● **TASK STATEMENT**:
List every book by Margaret MacMillan that the passage on history below names.

● **SELECTED TEXT**:
━━━━━━━━━━
What’s most remarkable is not how much we know about history, but how little. In my own family, memory wanes quickly after just a generation or two. My sister and I recently wondered whether our grandmother was still living at home when she met our grandfather. Although the answer is only 60 years in the past, it might as well be buried in Pompeii.
It’s not only private lives that obscure so quickly. In Dangerous Games, a slim, thought-provoking volume on the dynamic power of history, Margaret MacMillan points out that a great many East Germans grew up believing their country had fought alongside Russia in World War II. It was a case of Soviet-sponsored subterfuge, designed to fabricate a common history for the enemies-cum-allies and it worked, MacMillan says, because there were insufficient voices to defend history as it actually happened.
“Dangerous Games” was adapted from a lecture series MacMillan gave at the University of Western Ontario in 2007 and the writing has the clear, brisk quality that comes from having first been spoken out loud. MacMillan, of Oxford University, is the author of “Paris 1919” and “Nixon and Mao,” both of which blend scholarly rigor with broad popular relevance. Among the several rebukes contained in “Dangerous Games,” is one aimed at her academic peers for not writing more books like those.
“If we do not, as historians, write the history of great events as well as the small stories that make up the past, others will, and they will not necessarily do it well,” MacMillan states. She criticizes professional historians for larding their work with “specialized language and long and complex sentences” and for focusing on esoteric topics like “carnivals in the French Revolution” and “the role of the doughnut in the Canadian psyche.” The net effect, she worries, is to turn the study of history into a closed-circuit conversation and to abandon the public to the devices of tyrants who would retell the past for their own purposes.
━━━━━━━━━━
● **EXERCISE DATA**:
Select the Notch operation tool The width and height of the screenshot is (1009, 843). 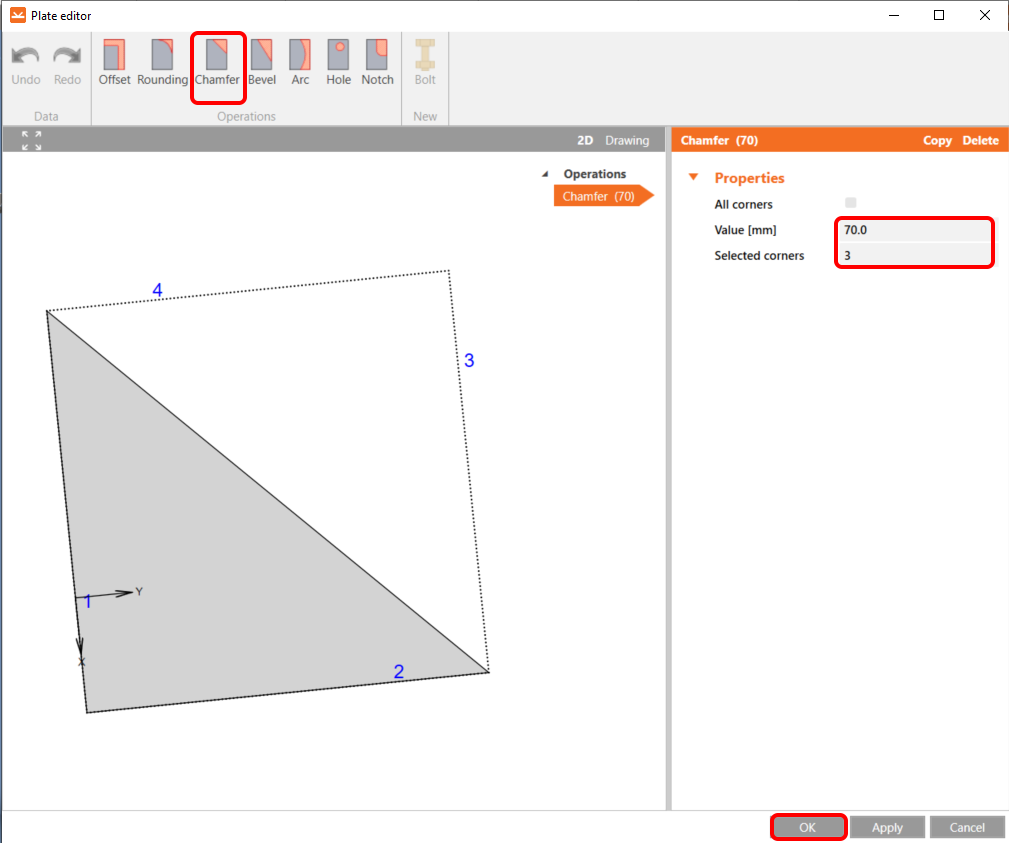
━━━━━━━━━━
● **EXERCISE ANSWER**:
Dangerous Games
Paris 1919
Nixon and Mao